Suppose, for instance, that you are a second-generation Chinese American. You were born and raised in the United States, but your parents are originally from China. If you introduce yourself to Japanese people as Chinese, they will assume that you were born and raised in China and your first language is Chinese. If you introduce yourself as American, you may be met with confused looks and prying questions because you don’t look like what Japanese people imagine when they hear “American.”

If this sounds familiar, then this blog post is for you. I’d like to provide some Japanese vocabulary that may help you when you are attempting to explain your background to Japanese people.

The Japanese language actually does have words for people who are descended from immigrants. The connector 系 (kei) can be used to indicate someone’s ancestry. For example, ベトナム系オーストラリア人 (betonamu kei ōsutorariajin) refers to an Australian of Vietnamese descent; フィリピン系カナダ人 (firipin kei kanadajin) refers to a Canadian with ancestors from the Philippines.

While these terms are useful, you may find that many Japanese people are not used to them. Many people in Japan haven’t met people with immigrant ancestry, and may be confused if you introduce yourself in this way. If you find that people are having trouble understanding your background, I recommend explaining a little about your family history. For example:

Torinidādo tobago umare sodachi desu ga, senzo wa motomoto indo kara kimashita.
I was born and raised in Trinidad and Tobago, but my ancestors were originally from India.

Taiwan de umareta kedo, rokusai no toki nyūjīrando ni ijū shite, sore kara zutto nyūjīrando de sodachimashita.
I was born in Taiwan, but I immigrated to New Zealand when I was six years old, and I grew up in New Zealand after that.

Some terms that you might find useful are 移住する (ijū suru, “to immigrate”), 移民 (imin, “immigrant”), 難民 (nanmin, “refugee”), 戦争 (sensō, “war”), and 先祖 (senzo, “ancestors”).

There are some special terms that you can use if you have Japanese ancestry. People of Japanese descent are known as 日系人 (nikkeijin) in Japanese. You can put your nationality after the word nikkei: for example, 日系イギリス人 (nikkei igirisujin) refers to someone of Japanese descent from the United Kingdom; 日系ブラジル人 (nikkei burajirujin) refers to someone of Japanese descent from Brazil.

People often follow the term nikkei with a description of their generation. 日系一世 (nikkei issei) refers to someone who emigrated from Japan to another country. 日系二世 (nikkei nisei) refers to someone who has at least one parent that is originally from Japan. 日系三世 (nikkei sansei) refers to someone who has at least one grandparent that is originally from Japan.
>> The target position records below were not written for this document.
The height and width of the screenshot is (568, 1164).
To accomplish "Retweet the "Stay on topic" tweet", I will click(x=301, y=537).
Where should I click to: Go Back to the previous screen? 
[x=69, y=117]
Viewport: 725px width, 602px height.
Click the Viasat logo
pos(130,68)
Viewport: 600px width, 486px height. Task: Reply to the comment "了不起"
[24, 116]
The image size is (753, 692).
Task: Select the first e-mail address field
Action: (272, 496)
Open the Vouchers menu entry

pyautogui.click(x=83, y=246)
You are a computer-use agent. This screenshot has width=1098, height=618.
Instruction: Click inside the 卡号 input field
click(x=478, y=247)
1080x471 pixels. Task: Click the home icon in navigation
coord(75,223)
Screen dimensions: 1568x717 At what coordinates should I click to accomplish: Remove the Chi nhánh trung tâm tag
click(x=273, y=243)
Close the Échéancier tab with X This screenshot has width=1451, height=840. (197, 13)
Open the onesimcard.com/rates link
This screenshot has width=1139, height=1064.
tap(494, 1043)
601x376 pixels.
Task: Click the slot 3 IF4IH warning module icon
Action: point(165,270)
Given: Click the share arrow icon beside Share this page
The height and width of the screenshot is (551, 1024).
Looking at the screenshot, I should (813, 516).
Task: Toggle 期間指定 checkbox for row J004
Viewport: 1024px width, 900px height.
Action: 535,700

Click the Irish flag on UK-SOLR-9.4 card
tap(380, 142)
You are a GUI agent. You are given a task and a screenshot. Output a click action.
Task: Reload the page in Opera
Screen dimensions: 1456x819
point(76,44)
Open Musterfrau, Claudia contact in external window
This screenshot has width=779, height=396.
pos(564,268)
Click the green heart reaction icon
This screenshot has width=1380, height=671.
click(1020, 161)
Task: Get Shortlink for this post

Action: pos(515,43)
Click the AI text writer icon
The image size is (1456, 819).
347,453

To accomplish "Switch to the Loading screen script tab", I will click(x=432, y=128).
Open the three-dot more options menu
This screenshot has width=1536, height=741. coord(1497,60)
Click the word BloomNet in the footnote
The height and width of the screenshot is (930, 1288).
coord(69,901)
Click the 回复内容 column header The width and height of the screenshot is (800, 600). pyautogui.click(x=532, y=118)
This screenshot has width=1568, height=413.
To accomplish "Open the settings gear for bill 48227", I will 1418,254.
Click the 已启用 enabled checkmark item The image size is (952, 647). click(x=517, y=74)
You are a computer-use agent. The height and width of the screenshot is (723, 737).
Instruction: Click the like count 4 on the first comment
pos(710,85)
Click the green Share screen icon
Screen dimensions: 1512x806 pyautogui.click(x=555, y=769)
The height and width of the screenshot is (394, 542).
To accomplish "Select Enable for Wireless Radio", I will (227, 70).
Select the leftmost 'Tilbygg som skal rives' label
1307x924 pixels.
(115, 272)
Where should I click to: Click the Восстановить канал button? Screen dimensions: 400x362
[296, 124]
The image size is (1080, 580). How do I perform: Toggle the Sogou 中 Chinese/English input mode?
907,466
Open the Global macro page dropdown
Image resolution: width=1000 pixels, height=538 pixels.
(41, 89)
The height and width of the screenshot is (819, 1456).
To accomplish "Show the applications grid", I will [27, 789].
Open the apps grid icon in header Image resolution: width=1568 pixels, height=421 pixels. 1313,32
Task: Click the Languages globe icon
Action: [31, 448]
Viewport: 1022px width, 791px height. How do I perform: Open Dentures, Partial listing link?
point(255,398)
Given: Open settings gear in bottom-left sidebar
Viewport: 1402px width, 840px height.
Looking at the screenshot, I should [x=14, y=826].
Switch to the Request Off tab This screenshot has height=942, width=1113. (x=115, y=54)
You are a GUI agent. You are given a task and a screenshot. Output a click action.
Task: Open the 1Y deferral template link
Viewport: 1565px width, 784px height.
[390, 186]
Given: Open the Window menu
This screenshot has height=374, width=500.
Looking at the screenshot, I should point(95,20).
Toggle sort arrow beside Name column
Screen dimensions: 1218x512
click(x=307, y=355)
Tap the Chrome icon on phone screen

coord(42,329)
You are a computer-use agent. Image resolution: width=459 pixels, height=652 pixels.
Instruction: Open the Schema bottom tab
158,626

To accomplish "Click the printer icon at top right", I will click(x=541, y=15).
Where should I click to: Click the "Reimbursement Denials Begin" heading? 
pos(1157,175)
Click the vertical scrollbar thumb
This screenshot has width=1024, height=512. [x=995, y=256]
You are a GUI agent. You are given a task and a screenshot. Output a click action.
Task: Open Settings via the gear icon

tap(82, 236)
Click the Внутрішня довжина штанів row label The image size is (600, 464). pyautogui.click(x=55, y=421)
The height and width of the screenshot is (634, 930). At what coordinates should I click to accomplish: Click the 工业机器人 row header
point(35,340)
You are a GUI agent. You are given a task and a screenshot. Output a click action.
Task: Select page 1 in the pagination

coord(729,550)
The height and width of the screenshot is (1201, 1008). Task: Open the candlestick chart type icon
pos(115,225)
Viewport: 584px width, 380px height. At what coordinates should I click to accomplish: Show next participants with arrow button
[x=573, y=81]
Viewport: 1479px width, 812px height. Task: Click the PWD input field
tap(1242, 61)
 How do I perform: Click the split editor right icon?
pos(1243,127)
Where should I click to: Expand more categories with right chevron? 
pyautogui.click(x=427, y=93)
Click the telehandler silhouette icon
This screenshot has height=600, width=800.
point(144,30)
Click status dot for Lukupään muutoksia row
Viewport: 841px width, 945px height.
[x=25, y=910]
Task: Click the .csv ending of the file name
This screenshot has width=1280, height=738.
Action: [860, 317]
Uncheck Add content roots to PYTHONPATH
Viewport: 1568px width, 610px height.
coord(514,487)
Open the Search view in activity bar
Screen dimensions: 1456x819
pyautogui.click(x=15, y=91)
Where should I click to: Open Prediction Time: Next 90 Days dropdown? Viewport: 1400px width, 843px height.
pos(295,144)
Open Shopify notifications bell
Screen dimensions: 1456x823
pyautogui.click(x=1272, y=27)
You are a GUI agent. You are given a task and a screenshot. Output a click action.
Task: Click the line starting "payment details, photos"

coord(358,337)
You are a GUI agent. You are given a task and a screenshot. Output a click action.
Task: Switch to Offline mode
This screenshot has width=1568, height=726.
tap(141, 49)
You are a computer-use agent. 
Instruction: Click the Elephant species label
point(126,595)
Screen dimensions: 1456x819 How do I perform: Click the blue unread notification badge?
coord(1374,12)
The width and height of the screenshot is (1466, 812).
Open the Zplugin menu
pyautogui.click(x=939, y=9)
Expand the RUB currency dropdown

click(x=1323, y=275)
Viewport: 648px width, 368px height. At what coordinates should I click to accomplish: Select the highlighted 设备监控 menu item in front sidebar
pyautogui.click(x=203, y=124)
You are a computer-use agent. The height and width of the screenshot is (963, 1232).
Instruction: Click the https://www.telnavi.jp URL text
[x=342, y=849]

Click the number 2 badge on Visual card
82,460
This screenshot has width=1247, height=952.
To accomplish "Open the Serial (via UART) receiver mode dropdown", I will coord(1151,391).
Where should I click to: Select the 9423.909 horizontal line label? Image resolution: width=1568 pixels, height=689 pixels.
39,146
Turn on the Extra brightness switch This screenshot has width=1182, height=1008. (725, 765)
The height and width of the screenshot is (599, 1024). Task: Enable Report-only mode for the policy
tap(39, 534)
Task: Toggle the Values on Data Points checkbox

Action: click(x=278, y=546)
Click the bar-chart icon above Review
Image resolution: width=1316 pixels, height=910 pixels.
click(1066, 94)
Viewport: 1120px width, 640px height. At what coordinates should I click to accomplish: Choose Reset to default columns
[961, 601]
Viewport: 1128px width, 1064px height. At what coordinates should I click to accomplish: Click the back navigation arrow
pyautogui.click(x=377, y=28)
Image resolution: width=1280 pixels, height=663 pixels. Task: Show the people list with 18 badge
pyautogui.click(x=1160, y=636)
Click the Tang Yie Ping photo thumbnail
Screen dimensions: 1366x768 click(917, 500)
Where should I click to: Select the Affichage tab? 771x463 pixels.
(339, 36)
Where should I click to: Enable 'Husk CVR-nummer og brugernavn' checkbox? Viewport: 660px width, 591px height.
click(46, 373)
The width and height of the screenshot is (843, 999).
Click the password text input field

When people hear nikkeijin, they often think of someone whose parents are both ethnically Japanese. I have heard debates about whether multiracial and multiethnic people can use this term to describe themselves. Personally, I am a multiracial Japanese American and I have used nikkeijin to describe myself. However, I have found that Japanese people are more likely to understand terms such as ハーフ (hāfu, “half”) and クオーター (kuōtā, “quarter”).

These terms are also the subjects of frequent debate. Some multiracial and multiethnic people in Japan object to the words “half” and “quarter,” arguing that they make mixed-race people sound like fractions of human beings. Some people and groups have attempted to introduce terms such as ダブル (daburu, “double”) and ミックスルーツ (mikkusu rūtsu, “mixed roots”).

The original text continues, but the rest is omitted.